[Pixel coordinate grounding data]
━━━

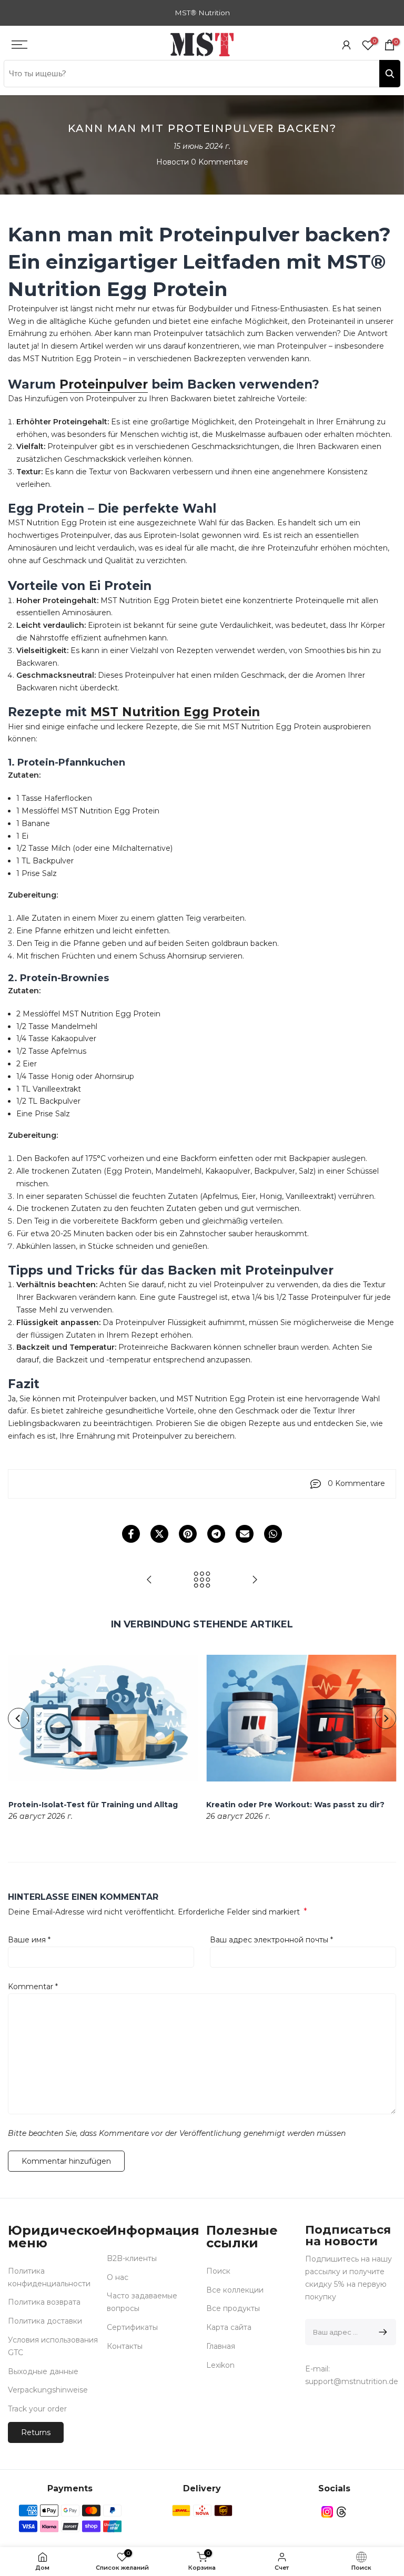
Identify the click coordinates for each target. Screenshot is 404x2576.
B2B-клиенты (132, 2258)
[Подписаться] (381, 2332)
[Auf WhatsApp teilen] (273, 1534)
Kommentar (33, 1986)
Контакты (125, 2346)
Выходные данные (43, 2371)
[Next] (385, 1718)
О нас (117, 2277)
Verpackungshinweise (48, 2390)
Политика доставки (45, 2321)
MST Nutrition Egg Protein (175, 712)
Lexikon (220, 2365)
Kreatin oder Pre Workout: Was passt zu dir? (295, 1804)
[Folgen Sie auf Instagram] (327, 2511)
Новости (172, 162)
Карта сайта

━━━

• _PROBLEM TO SOLVE_
A verbatim copy of the data, pictures removed, is the expected result.

• _RESULT BELOW_
Identify the click coordinates for each target. Screenshot is 404x2576.
B2B-клиенты (132, 2258)
[Подписаться] (381, 2332)
[Auf WhatsApp teilen] (273, 1534)
Kommentar (33, 1986)
Контакты (125, 2346)
Выходные данные (43, 2371)
[Next] (385, 1718)
О нас (117, 2277)
Verpackungshinweise (48, 2390)
Политика доставки (45, 2321)
MST Nutrition Egg Protein (175, 712)
Lexikon (220, 2365)
Kreatin oder Pre Workout: Was passt zu dir? (295, 1804)
[Folgen Sie auf Instagram] (327, 2511)
Новости (172, 162)
Карта сайта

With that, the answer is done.